Besluit ex artikel 951f Wetboek van Koophandel

Geraadpleegd op 25-04-2024.
Geldend van 01-02-1995 t/m heden

Besluit van 19 februari 1990, ter uitvoering van artikel 951f van het Wetboek van Koophandel

Wij Beatrix, bij de gratie Gods, Koningin der Nederlanden, Prinses van Oranje-Nassau, enz. enz. enz.

Op de voordracht van de Staatssecretaris van Justitie van 20 oktober 1989, Stafafdeling Wetgeving Privaatrecht, nr. 543/689;

Gelet op artikel 951f van het Wetboek van Koophandel;

De Raad van State gehoord (advies van 21 december 1989, no. W03.89.0613);

Gezien het nader rapport van de Staatssecretaris van Justitie van 8 februari 1990, Stafafdeling Wetgeving Privaatrecht, nr. 5439/690;

Hebben goedgevonden en verstaan:

Artikel 1

  • 1 Het bedrag van het in artikel 951f van het Wetboek van Koophandel genoemde fonds beloopt

    • a. wanneer het vorderingen betreft terzake van dood of letsel die niet zijn vorderingen als bedoeld in artikel 2 (personenfonds):

      • 1°. voor een schip, niet bestemd tot het vervoer van zaken, in het bijzonder een passagiersschip, 200 rekeneenheden per kubieke meter waterverplaatsing tot het vlak van de grootst toegelaten diepgang, vermeerderd voor schepen voorzien van mechanische voortbewegingswerktuigen met 700 rekeneenheden voor elke kilowatt van het vermogen van de voortbewegingswerktuigen;

      • 2°. voor een schip dat is bestemd voor het vervoer van zaken, 200 rekeneenheden per ton laadvermogen van het schip, vermeerderd voor schepen voorzien van mechanische voortbewegingswerktuigen met 700 rekeneenheden voor elke kilowatt van het vermogen van de voortbewegingswerktuigen;

      • 3°. voor een duw- of sleepboot, 700 rekeneenheden voor elke kilowatt van het vermogen van de voortbewegingswerktuigen;

      • 4°. voor een duwboot die op het tijdstip waarop de schade is veroorzaakt, hecht met duwbakken in een duweenheid was gekoppeld, wordt het overeenkomstig 3° berekende bedrag vermeerderd met 100 rekeneenheden per ton laadvermogen van de geduwde bakken; deze vermeerdering vindt niet plaats indien bewezen wordt dat de duwboot hulp heeft verleend aan een of meer van deze duwbakken;

      • 5°. voor een schip voorzien van mechanische voortbewegingswerktuigen, dat op het tijdstip waarop de schade is veroorzaakt andere hecht met dit schip gekoppelde schepen voortbeweegt, wordt het overeenkomstig 1°, 2° of 3° berekende bedrag vermeerderd met 100 rekeneenheden per ton laadvermogen of per kubieke meter waterverplaatsing van de andere schepen; deze vermeerdering vindt niet plaats indien bewezen wordt dat dit schip hulp heeft verleend aan een of meer van de gekoppelde schepen;

      • 6°. voor de volgens artikel 951a, vierde lid, van het Wetboek van Koophandel mede onder binnenschepen begrepen zaken: een bedrag gelijk aan hun waarde op het tijdstip van het voorval, dat aanleiding gaf tot de vordering;

    • b. wanneer het vorderingen betreft terzake van kosten- en schadevergoedingen verschuldigd voor waterverontreiniging die niet zijn vorderingen terzake van dood of letsel (waterverontreinigingsfonds): het bedrag van het personenfonds;

    • c. wanneer het enige andere vordering betreft (zakenfonds): de helft van het bedrag van het personenfonds.

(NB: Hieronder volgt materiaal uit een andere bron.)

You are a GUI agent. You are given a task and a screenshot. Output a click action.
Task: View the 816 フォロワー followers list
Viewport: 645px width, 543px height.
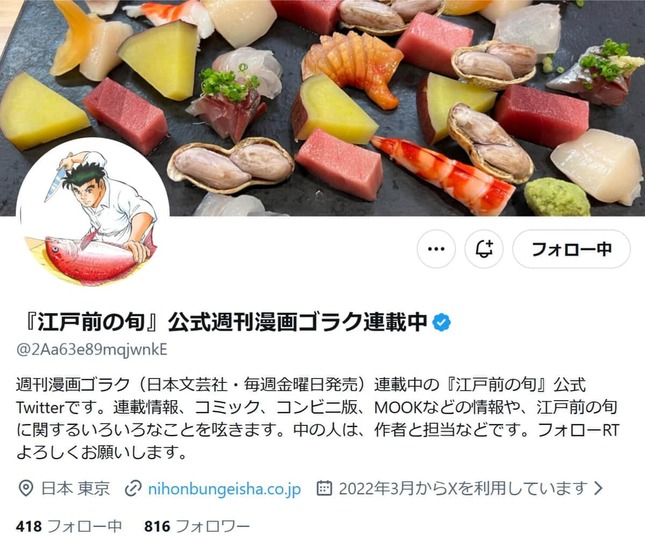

  • 2 Wordt in de gevallen, bedoeld in het eerste lid, onder a, 4° en 5°, het personenfonds van de duwboot of van het voortbewegende schip vermeerderd met 100 rekeneenheden per ton laadvermogen van de geduwde bakken of met 100 rekeneenheden per ton laadvermogen of per kubieke meter waterverplaatsing van de andere gekoppelde schepen, dan wordt met betrekking tot vorderingen, die voortkomen uit hetzelfde voorval, het personenfonds voor iedere duwbak of ieder ander gekoppeld schip verminderd met 100 rekeneenheden per ton laadvermogen van de duwbak of 100 rekeneenheden per ton laadvermogen of per kubieke meter waterverplaatsing van het andere gekoppelde schip.

  • 3 In geen geval kan het bedrag van het personenfonds en van het waterverontreinigingsfonds lager dan 200 000 rekeneenheden en van het zakenfonds lager dan 100 000 rekeneenheden zijn.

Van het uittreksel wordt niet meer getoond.